2. The method of claim 1, wherein the solvent component comprises a recycle component, the process further comprising recycling a second portion of the liquid effluent to form the recycle component.
3. The method of claim 2, wherein the ratio of the recycle component to the heavy oil feed component on a weight basis is from about 0.3 to about 6.0.
4. The method of claim 1, wherein the effective hydroprocessing conditions are effective for conversion of from about 50 to about 70% of the 1050° F.+ (566° C.+) portion of the heavy oil feed feedstock.
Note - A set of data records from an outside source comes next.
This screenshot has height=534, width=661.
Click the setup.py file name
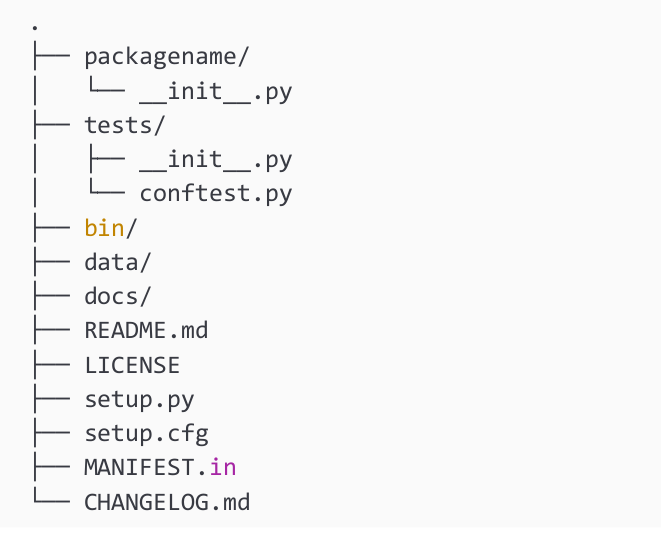click(x=139, y=399)

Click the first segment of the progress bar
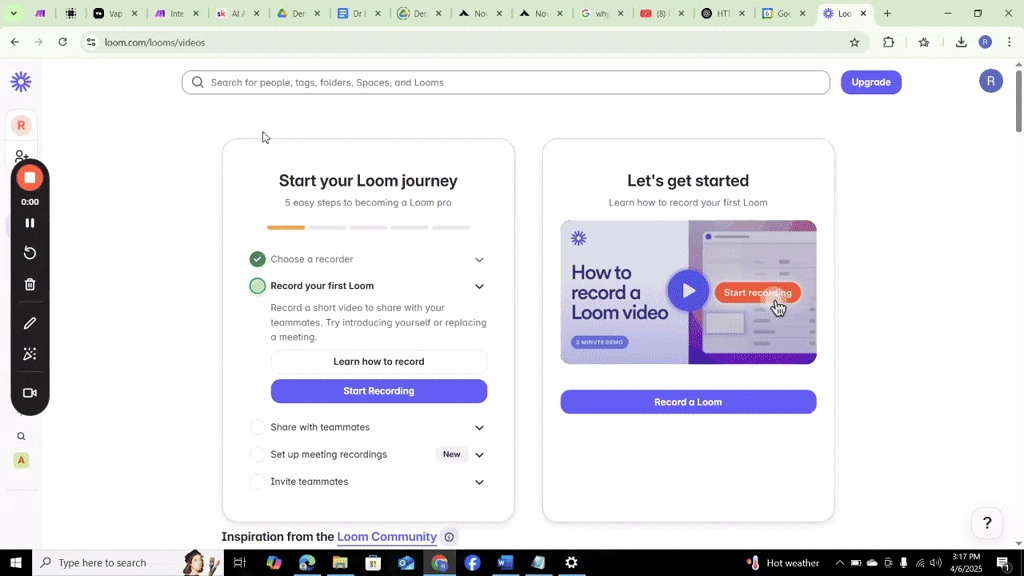[285, 228]
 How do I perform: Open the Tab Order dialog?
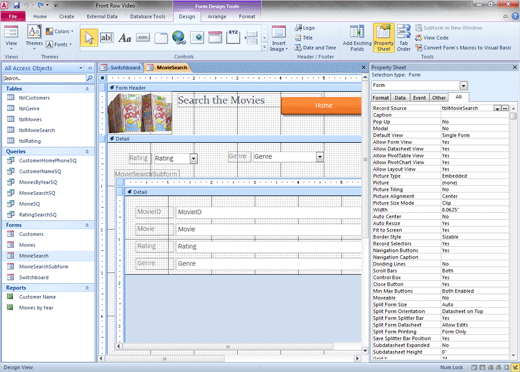[404, 38]
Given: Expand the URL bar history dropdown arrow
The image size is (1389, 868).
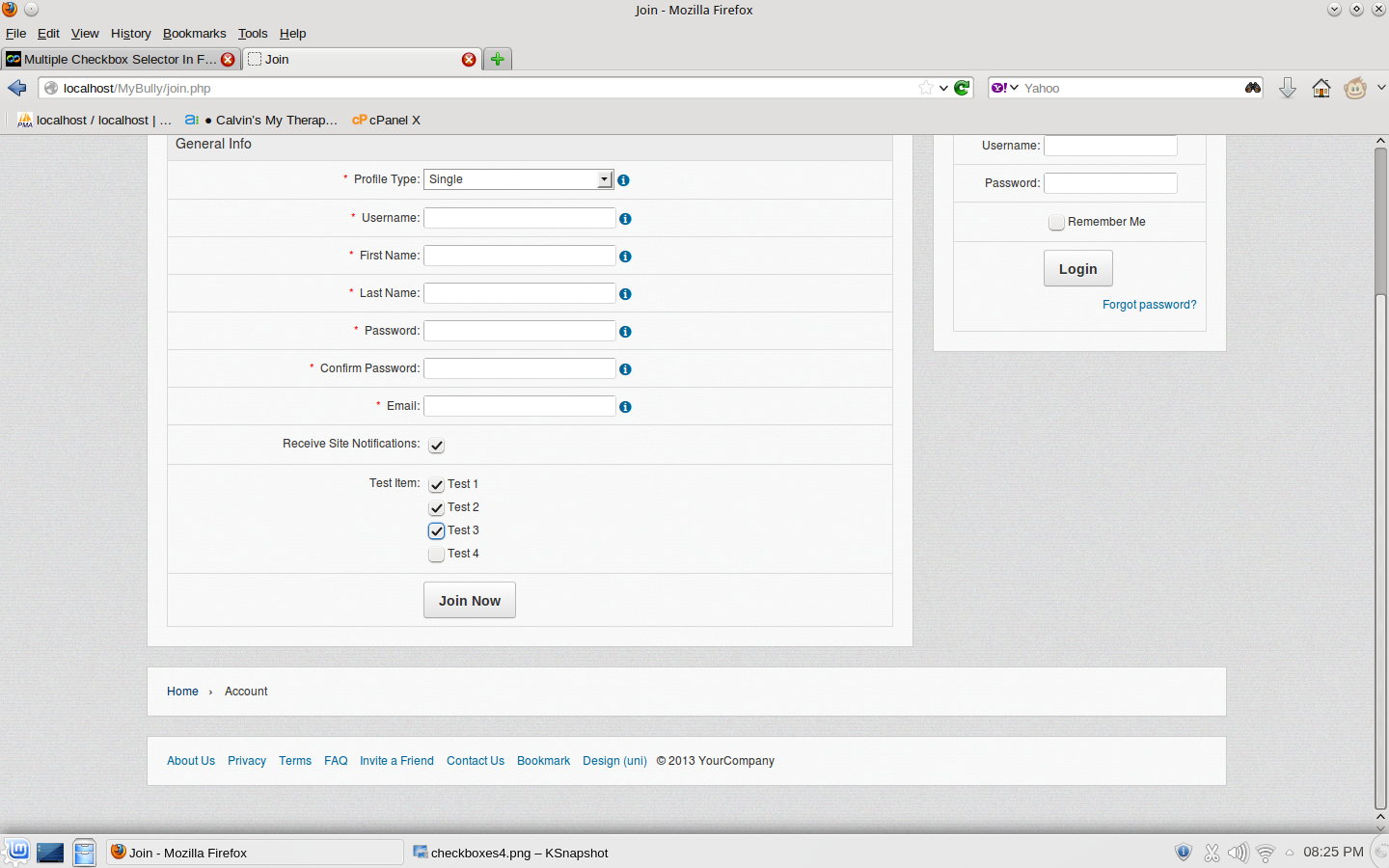Looking at the screenshot, I should click(943, 88).
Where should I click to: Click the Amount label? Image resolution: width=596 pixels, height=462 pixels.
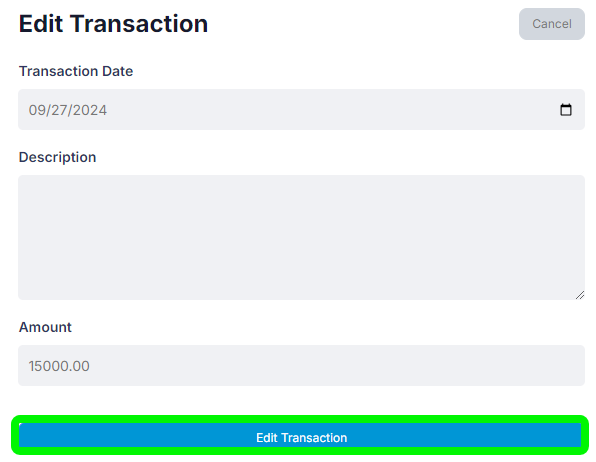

5. The method of claim 1, wherein the solvent comprises at least a portion of the distillate product, at least 90 wt % of the at least a portion of the distillate product having a boiling point in a boiling range of 300° F. (149° C.) to 750° F. (399° C.).
6. The method of claim 1, further comprising fractionating at least a portion of the first liquid products, the second liquid products, or a combination thereof, the first liquid products and the second liquid products optionally being fractionated in a common fractionator.
7. The method of claim 6, wherein the common fractionator comprises a divided wall fractionator.
8. The method of claim 1, further comprising hydrotreating at least a portion of the second plurality of liquid products.
9. The method of claim 1, further comprising:
combining at least a portion of one or more of the first plurality of liquid products with at least a portion of one or more of the second liquid product;
hydroprocessing the combined liquid products; and
fractionating the hydroprocessed combined liquid products, optionally wherein hydroprocessing the combined liquid products comprises hydrotreating the combined liquid products.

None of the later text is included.